WHAT YOU HAVE TO DO:
Once the line containing "Where should I click to: Click the cannon" is found in the data below, output that line and every line after it through the last, unchanged and with nothing else.

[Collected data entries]
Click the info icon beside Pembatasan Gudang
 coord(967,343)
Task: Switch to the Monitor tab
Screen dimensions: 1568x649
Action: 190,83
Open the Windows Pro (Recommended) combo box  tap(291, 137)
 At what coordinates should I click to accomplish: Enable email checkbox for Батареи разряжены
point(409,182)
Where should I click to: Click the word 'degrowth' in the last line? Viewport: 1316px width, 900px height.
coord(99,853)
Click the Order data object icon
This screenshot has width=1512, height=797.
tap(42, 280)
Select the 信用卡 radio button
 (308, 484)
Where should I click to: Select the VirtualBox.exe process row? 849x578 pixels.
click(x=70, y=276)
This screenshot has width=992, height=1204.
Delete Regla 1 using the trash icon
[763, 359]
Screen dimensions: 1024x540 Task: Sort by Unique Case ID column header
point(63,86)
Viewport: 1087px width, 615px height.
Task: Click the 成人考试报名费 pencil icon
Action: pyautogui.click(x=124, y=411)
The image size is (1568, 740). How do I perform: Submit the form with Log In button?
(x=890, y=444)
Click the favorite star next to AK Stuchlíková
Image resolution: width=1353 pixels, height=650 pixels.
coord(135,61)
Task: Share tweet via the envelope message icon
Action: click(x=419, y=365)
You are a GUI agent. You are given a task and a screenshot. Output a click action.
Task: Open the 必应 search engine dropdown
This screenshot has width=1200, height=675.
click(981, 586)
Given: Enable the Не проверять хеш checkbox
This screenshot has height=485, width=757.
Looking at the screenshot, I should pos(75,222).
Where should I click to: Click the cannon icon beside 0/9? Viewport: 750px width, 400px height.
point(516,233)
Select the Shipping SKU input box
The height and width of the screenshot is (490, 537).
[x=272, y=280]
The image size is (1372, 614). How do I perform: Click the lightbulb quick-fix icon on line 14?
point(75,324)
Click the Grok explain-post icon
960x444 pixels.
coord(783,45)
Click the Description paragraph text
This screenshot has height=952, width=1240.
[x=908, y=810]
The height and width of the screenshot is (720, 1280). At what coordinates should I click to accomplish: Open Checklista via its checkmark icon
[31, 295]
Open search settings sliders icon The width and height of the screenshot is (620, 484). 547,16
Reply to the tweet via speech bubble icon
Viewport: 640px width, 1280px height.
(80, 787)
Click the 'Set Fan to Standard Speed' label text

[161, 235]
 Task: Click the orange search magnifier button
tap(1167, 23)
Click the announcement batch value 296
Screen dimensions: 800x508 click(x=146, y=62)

RESPONSE TO THE EXERCISE:
Where should I click to: Click the cannon icon beside 0/9? Viewport: 750px width, 400px height.
point(516,233)
Select the Shipping SKU input box
The height and width of the screenshot is (490, 537).
[x=272, y=280]
The image size is (1372, 614). How do I perform: Click the lightbulb quick-fix icon on line 14?
point(75,324)
Click the Grok explain-post icon
960x444 pixels.
coord(783,45)
Click the Description paragraph text
This screenshot has height=952, width=1240.
[x=908, y=810]
The height and width of the screenshot is (720, 1280). At what coordinates should I click to accomplish: Open Checklista via its checkmark icon
[31, 295]
Open search settings sliders icon The width and height of the screenshot is (620, 484). 547,16
Reply to the tweet via speech bubble icon
Viewport: 640px width, 1280px height.
(80, 787)
Click the 'Set Fan to Standard Speed' label text

[161, 235]
 Task: Click the orange search magnifier button
tap(1167, 23)
Click the announcement batch value 296
Screen dimensions: 800x508 click(x=146, y=62)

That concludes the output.